What to produce. Format the records below as a JSON list of strings, with one string for each line and any blank lines skipped.

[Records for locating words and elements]

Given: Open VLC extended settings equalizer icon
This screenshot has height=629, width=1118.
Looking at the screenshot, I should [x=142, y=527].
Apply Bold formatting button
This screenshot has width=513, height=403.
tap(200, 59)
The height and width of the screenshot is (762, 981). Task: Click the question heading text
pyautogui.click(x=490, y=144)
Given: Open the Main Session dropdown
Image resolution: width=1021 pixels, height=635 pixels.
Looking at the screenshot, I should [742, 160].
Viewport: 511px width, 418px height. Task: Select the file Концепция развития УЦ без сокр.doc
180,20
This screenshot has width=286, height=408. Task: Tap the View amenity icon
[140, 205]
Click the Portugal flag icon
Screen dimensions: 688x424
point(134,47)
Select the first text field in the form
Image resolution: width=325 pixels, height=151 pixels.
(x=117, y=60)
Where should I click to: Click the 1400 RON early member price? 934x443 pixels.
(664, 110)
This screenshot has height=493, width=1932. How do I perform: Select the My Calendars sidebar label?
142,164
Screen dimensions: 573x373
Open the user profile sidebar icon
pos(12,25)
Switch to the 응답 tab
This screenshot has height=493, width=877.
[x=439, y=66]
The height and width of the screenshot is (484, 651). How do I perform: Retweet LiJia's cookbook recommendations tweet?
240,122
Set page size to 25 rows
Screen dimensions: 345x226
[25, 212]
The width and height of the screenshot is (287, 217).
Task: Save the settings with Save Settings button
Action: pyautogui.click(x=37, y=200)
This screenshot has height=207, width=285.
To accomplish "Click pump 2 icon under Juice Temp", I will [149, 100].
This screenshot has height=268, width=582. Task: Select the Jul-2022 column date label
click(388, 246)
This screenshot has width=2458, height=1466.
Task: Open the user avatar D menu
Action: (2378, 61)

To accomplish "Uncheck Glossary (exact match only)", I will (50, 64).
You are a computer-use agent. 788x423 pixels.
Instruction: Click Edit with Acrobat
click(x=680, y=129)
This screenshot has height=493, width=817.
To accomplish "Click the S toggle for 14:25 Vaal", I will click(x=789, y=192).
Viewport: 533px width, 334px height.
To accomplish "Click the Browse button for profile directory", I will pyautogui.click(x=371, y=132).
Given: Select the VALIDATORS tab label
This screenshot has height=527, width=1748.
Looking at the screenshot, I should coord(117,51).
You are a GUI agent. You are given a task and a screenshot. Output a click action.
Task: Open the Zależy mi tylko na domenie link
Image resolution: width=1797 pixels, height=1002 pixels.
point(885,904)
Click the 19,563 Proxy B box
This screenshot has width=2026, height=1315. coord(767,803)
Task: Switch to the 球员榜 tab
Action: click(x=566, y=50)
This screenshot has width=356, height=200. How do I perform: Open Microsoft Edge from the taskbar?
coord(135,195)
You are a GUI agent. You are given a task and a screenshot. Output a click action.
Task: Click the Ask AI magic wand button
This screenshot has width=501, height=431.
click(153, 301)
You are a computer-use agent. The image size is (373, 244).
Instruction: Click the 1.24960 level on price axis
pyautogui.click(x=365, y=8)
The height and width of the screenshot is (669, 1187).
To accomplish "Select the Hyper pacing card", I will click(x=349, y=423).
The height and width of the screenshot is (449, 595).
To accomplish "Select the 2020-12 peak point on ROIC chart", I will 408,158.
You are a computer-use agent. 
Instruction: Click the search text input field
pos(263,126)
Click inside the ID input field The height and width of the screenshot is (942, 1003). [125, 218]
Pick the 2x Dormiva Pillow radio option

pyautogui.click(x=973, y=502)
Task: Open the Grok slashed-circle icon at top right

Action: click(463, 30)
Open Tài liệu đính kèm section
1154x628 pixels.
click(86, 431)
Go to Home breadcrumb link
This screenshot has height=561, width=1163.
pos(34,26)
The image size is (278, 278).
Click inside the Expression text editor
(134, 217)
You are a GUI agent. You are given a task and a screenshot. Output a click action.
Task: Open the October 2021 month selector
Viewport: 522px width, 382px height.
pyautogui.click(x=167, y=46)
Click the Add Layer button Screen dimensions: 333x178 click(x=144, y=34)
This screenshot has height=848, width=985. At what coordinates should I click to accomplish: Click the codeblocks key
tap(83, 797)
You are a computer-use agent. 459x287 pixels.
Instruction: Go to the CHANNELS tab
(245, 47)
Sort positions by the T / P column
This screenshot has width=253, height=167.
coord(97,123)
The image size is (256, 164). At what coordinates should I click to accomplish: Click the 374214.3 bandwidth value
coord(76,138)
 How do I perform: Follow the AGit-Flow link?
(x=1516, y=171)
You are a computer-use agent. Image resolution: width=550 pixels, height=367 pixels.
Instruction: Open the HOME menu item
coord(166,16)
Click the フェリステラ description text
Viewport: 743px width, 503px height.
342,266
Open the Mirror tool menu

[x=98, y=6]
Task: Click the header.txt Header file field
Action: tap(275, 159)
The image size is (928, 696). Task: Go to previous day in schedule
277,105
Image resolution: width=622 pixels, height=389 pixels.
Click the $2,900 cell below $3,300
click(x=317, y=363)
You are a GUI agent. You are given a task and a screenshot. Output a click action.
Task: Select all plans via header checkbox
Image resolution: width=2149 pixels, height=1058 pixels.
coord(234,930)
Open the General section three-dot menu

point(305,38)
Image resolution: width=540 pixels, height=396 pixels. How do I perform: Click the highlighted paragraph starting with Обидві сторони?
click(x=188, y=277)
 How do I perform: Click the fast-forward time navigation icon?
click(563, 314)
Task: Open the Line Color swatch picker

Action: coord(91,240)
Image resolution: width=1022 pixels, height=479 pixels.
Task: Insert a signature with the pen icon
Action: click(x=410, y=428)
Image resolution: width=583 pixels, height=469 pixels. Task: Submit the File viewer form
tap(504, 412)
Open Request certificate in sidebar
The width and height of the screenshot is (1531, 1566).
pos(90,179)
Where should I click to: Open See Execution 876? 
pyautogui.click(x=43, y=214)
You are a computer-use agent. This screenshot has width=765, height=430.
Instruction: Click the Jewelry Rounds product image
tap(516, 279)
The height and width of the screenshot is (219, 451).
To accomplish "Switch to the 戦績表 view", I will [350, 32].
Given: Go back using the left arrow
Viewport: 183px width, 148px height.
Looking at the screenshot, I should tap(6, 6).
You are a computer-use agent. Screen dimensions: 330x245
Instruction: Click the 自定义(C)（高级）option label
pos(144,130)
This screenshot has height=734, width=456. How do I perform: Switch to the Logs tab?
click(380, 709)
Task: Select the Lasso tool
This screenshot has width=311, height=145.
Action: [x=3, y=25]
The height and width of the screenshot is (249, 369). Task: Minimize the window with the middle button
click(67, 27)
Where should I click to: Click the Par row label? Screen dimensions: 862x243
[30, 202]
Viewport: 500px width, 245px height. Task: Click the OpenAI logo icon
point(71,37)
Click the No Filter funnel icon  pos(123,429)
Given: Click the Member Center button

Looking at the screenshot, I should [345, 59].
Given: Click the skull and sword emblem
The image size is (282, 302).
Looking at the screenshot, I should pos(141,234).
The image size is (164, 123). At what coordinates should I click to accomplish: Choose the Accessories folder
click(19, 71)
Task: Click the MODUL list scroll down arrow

Solution.
[
  "Given: Open VLC extended settings equalizer icon",
  "This screenshot has height=629, width=1118.",
  "Looking at the screenshot, I should [x=142, y=527].",
  "Apply Bold formatting button",
  "This screenshot has width=513, height=403.",
  "tap(200, 59)",
  "The height and width of the screenshot is (762, 981). Task: Click the question heading text",
  "pyautogui.click(x=490, y=144)",
  "Given: Open the Main Session dropdown",
  "Image resolution: width=1021 pixels, height=635 pixels.",
  "Looking at the screenshot, I should [742, 160].",
  "Viewport: 511px width, 418px height. Task: Select the file Концепция развития УЦ без сокр.doc",
  "180,20",
  "This screenshot has width=286, height=408. Task: Tap the View amenity icon",
  "[140, 205]",
  "Click the Portugal flag icon",
  "Screen dimensions: 688x424",
  "point(134,47)",
  "Select the first text field in the form",
  "Image resolution: width=325 pixels, height=151 pixels.",
  "(x=117, y=60)",
  "Where should I click to: Click the 1400 RON early member price? 934x443 pixels.",
  "(664, 110)",
  "This screenshot has height=493, width=1932. How do I perform: Select the My Calendars sidebar label?",
  "142,164",
  "Screen dimensions: 573x373",
  "Open the user profile sidebar icon",
  "pos(12,25)",
  "Switch to the 응답 tab",
  "This screenshot has height=493, width=877.",
  "[x=439, y=66]",
  "The height and width of the screenshot is (484, 651). How do I perform: Retweet LiJia's cookbook recommendations tweet?",
  "240,122",
  "Set page size to 25 rows",
  "Screen dimensions: 345x226",
  "[25, 212]",
  "The width and height of the screenshot is (287, 217).",
  "Task: Save the settings with Save Settings button",
  "Action: pyautogui.click(x=37, y=200)",
  "This screenshot has height=207, width=285.",
  "To accomplish \"Click pump 2 icon under Juice Temp\", I will [149, 100].",
  "This screenshot has height=268, width=582. Task: Select the Jul-2022 column date label",
  "click(388, 246)",
  "This screenshot has width=2458, height=1466.",
  "Task: Open the user avatar D menu",
  "Action: (2378, 61)",
  "To accomplish \"Uncheck Glossary (exact match only)\", I will (50, 64).",
  "You are a computer-use agent. 788x423 pixels.",
  "Instruction: Click Edit with Acrobat",
  "click(x=680, y=129)",
  "This screenshot has height=493, width=817.",
  "To accomplish \"Click the S toggle for 14:25 Vaal\", I will click(x=789, y=192).",
  "Viewport: 533px width, 334px height.",
  "To accomplish \"Click the Browse button for profile directory\", I will pyautogui.click(x=371, y=132).",
  "Given: Select the VALIDATORS tab label",
  "This screenshot has height=527, width=1748.",
  "Looking at the screenshot, I should coord(117,51).",
  "You are a GUI agent. You are given a task and a screenshot. Output a click action.",
  "Task: Open the Zależy mi tylko na domenie link",
  "Image resolution: width=1797 pixels, height=1002 pixels.",
  "point(885,904)",
  "Click the 19,563 Proxy B box",
  "This screenshot has width=2026, height=1315. coord(767,803)",
  "Task: Switch to the 球员榜 tab",
  "Action: click(x=566, y=50)",
  "This screenshot has width=356, height=200. How do I perform: Open Microsoft Edge from the taskbar?",
  "coord(135,195)",
  "You are a GUI agent. You are given a task and a screenshot. Output a click action.",
  "Task: Click the Ask AI magic wand button",
  "This screenshot has width=501, height=431.",
  "click(153, 301)",
  "You are a computer-use agent. The image size is (373, 244).",
  "Instruction: Click the 1.24960 level on price axis",
  "pyautogui.click(x=365, y=8)",
  "The height and width of the screenshot is (669, 1187).",
  "To accomplish \"Select the Hyper pacing card\", I will click(x=349, y=423).",
  "The height and width of the screenshot is (449, 595).",
  "To accomplish \"Select the 2020-12 peak point on ROIC chart\", I will 408,158.",
  "You are a computer-use agent. ",
  "Instruction: Click the search text input field",
  "pos(263,126)",
  "Click inside the ID input field The height and width of the screenshot is (942, 1003). [125, 218]",
  "Pick the 2x Dormiva Pillow radio option",
  "pyautogui.click(x=973, y=502)",
  "Task: Open the Grok slashed-circle icon at top right",
  "Action: click(463, 30)",
  "Open Tài liệu đính kèm section",
  "1154x628 pixels.",
  "click(86, 431)",
  "Go to Home breadcrumb link",
  "This screenshot has height=561, width=1163.",
  "pos(34,26)",
  "The image size is (278, 278).",
  "Click inside the Expression text editor",
  "(134, 217)",
  "You are a GUI agent. You are given a task and a screenshot. Output a click action.",
  "Task: Open the October 2021 month selector",
  "Viewport: 522px width, 382px height.",
  "pyautogui.click(x=167, y=46)",
  "Click the Add Layer button Screen dimensions: 333x178 click(x=144, y=34)",
  "This screenshot has height=848, width=985. At what coordinates should I click to accomplish: Click the codeblocks key",
  "tap(83, 797)",
  "You are a computer-use agent. 459x287 pixels.",
  "Instruction: Go to the CHANNELS tab",
  "(245, 47)",
  "Sort positions by the T / P column",
  "This screenshot has width=253, height=167.",
  "coord(97,123)",
  "The image size is (256, 164). At what coordinates should I click to accomplish: Click the 374214.3 bandwidth value",
  "coord(76,138)",
  " How do I perform: Follow the AGit-Flow link?",
  "(x=1516, y=171)",
  "You are a computer-use agent. Image resolution: width=550 pixels, height=367 pixels.",
  "Instruction: Open the HOME menu item",
  "coord(166,16)",
  "Click the フェリステラ description text",
  "Viewport: 743px width, 503px height.",
  "342,266",
  "Open the Mirror tool menu",
  "[x=98, y=6]",
  "Task: Click the header.txt Header file field",
  "Action: tap(275, 159)",
  "The image size is (928, 696). Task: Go to previous day in schedule",
  "277,105",
  "Image resolution: width=622 pixels, height=389 pixels.",
  "Click the $2,900 cell below $3,300",
  "click(x=317, y=363)",
  "You are a GUI agent. You are given a task and a screenshot. Output a click action.",
  "Task: Select all plans via header checkbox",
  "Image resolution: width=2149 pixels, height=1058 pixels.",
  "coord(234,930)",
  "Open the General section three-dot menu",
  "point(305,38)",
  "Image resolution: width=540 pixels, height=396 pixels. How do I perform: Click the highlighted paragraph starting with Обидві сторони?",
  "click(x=188, y=277)",
  " How do I perform: Click the fast-forward time navigation icon?",
  "click(563, 314)",
  "Task: Open the Line Color swatch picker",
  "Action: coord(91,240)",
  "Image resolution: width=1022 pixels, height=479 pixels.",
  "Task: Insert a signature with the pen icon",
  "Action: click(x=410, y=428)",
  "Image resolution: width=583 pixels, height=469 pixels. Task: Submit the File viewer form",
  "tap(504, 412)",
  "Open Request certificate in sidebar",
  "The width and height of the screenshot is (1531, 1566).",
  "pos(90,179)",
  "Where should I click to: Open See Execution 876? ",
  "pyautogui.click(x=43, y=214)",
  "You are a computer-use agent. This screenshot has width=765, height=430.",
  "Instruction: Click the Jewelry Rounds product image",
  "tap(516, 279)",
  "The height and width of the screenshot is (219, 451).",
  "To accomplish \"Switch to the 戦績表 view\", I will [350, 32].",
  "Given: Go back using the left arrow",
  "Viewport: 183px width, 148px height.",
  "Looking at the screenshot, I should tap(6, 6).",
  "You are a computer-use agent. Screen dimensions: 330x245",
  "Instruction: Click the 自定义(C)（高级）option label",
  "pos(144,130)",
  "This screenshot has height=734, width=456. How do I perform: Switch to the Logs tab?",
  "click(380, 709)",
  "Task: Select the Lasso tool",
  "This screenshot has width=311, height=145.",
  "Action: [x=3, y=25]",
  "The height and width of the screenshot is (249, 369). Task: Minimize the window with the middle button",
  "click(67, 27)",
  "Where should I click to: Click the Par row label? Screen dimensions: 862x243",
  "[30, 202]",
  "Viewport: 500px width, 245px height. Task: Click the OpenAI logo icon",
  "point(71,37)",
  "Click the No Filter funnel icon  pos(123,429)",
  "Given: Click the Member Center button",
  "Looking at the screenshot, I should [345, 59].",
  "Given: Click the skull and sword emblem",
  "The image size is (282, 302).",
  "Looking at the screenshot, I should pos(141,234).",
  "The image size is (164, 123). At what coordinates should I click to accomplish: Choose the Accessories folder",
  "click(19, 71)",
  "Task: Click the MODUL list scroll down arrow"
]